* **What is being asked**
I'd like the entries repeated exactly, without their pictures.
══ Given information ══
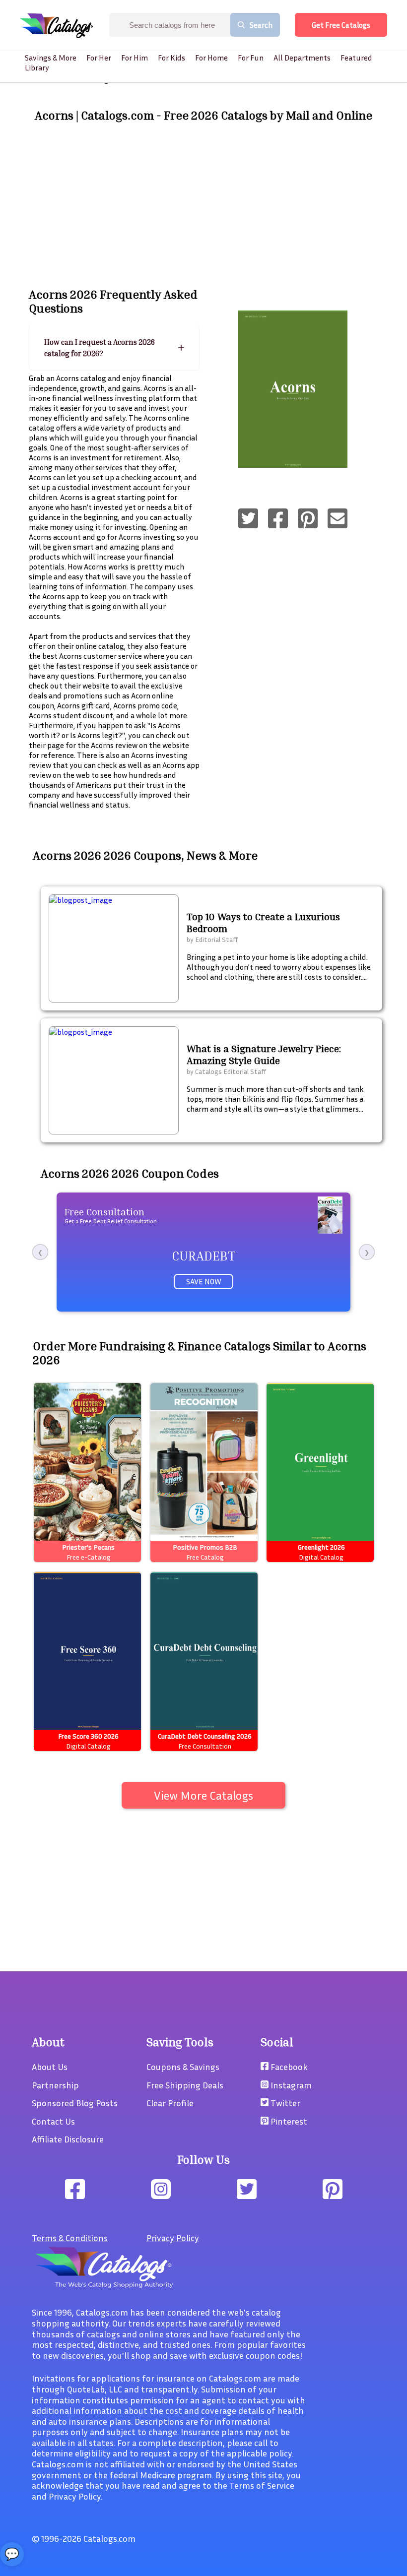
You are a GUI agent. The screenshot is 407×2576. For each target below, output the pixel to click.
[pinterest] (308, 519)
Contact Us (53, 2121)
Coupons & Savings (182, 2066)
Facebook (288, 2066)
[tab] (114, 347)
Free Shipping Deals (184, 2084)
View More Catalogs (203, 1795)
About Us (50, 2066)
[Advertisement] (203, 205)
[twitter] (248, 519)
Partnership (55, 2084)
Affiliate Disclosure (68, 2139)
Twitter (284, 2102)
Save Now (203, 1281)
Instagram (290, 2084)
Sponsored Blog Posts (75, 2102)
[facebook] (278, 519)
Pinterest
═══
* **Answer box**
You are a GUI agent. The screenshot is 407×2576. For each target below, output the pixel to click.
[pinterest] (308, 519)
Contact Us (53, 2121)
Coupons & Savings (182, 2066)
Facebook (288, 2066)
[tab] (114, 347)
Free Shipping Deals (184, 2084)
View More Catalogs (203, 1795)
About Us (50, 2066)
[Advertisement] (203, 205)
[twitter] (248, 519)
Partnership (55, 2084)
Affiliate Disclosure (68, 2139)
Twitter (284, 2102)
Save Now (203, 1281)
Instagram (290, 2084)
Sponsored Blog Posts (75, 2102)
[facebook] (278, 519)
Pinterest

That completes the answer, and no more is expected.